Henty’s cabin lay aft, and was well lighted from the deck. It was thoroughly roomy, and by an ingenious contrivance the luxury of a bath could at any time be indulged in, through merely lifting a panel from the floor.
To see Henty at his most peaceful stage was to watch him lying back high upon the pillows on the deck of his yacht reading some favourite author. This would generally be an old friend, for like many another, he was fond of renewing his acquaintance with writers who had attracted him in the years gone by.
The galley was in charge of a good substantial sea cook, who could turn out a plain meal that was sufficient for any reasonable man’s wants, though it need not be explained in detail that in the appointments of the state rooms and main cabin table there was no affectation of luxury. The yacht would be always well provisioned with joints that not only admitted, but invited a cut-and-come-again principle.
Of course, everybody who knew Henty could, all his life through, testify to his perfect abstemiousness. In fact, one has known many instances in which the serious warning spoken by Henty to young colleagues, who were with him on journalistic expeditions, saved them from much mischief. He would deliver his little lecture on a weakness which he had noticed, and invariably finish with, “Pardon me for being so free, old chap, but if you take my advice you will watch it.”
Except when he went across the North Sea, the yachting cruises were of fairly long week-end duration, but sooner or later the yacht would be passing in review whatever naval operations were on the way at Sheerness, while a favourite mooring for the night was up towards Chatham at a spot where there was a wood on the northern bank.
Henty always seemed to the manner born when on board his yacht, and an early cup of coffee, in pyjamas on deck, sometimes not a great while after sunrise, was invariably indulged in. This was followed, of course, by the faithful pipe, which, indeed, was in constant action from morning to night.

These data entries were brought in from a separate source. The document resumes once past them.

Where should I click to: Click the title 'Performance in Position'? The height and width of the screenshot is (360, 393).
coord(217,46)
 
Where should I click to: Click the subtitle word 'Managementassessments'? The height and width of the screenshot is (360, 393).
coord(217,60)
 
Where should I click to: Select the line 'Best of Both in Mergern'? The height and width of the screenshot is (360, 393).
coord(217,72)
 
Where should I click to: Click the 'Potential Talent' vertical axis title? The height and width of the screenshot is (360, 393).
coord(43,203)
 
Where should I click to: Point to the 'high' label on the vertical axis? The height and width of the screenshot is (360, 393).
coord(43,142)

He was a man who used to attribute his good health and spirits as much to his yacht as to anything in the world, and more than once his friends, in commenting upon his love for the sea, have declared that no better representative of the old sea kings of England could have been seen afloat than George Alfred Henty. No one really saw him at his best who did not see him in rough weather, bare-headed, with the wind whistling through his grey hair, and the foam torn from the waves bedewing his big beard and making his sun-tanned, bronzed visage glisten, as he stood at the wheel, firm of aspect, gazing defiantly before him in a kind of rapture, and thoroughly enjoying life the while he ploughed the waves. If any endorsement of this were needed by the reader who never met the subject face to face, let him turn to the photograph showing Henty reading the proofs of his last book aboard his yacht. The portrait was taken not long before his death, and gives a far better idea to the reader of the big, bluff, sturdy war correspondent than would pages of writing.
For he was born to be a sailor, and the wonder is that he did not develop into being the captain of some great liner, instead of a wielder of the pen. One striking phase in his character that was developed in his yachting pursuits was that, though he thoroughly enjoyed inviting and having the company of some old friend on board, to whom he was the most genial and hospitable of hosts, he was yet perfectly happy when alone with his crew. At such times he would carry out various manoeuvres, and quite contentedly occupy himself with his own thoughts.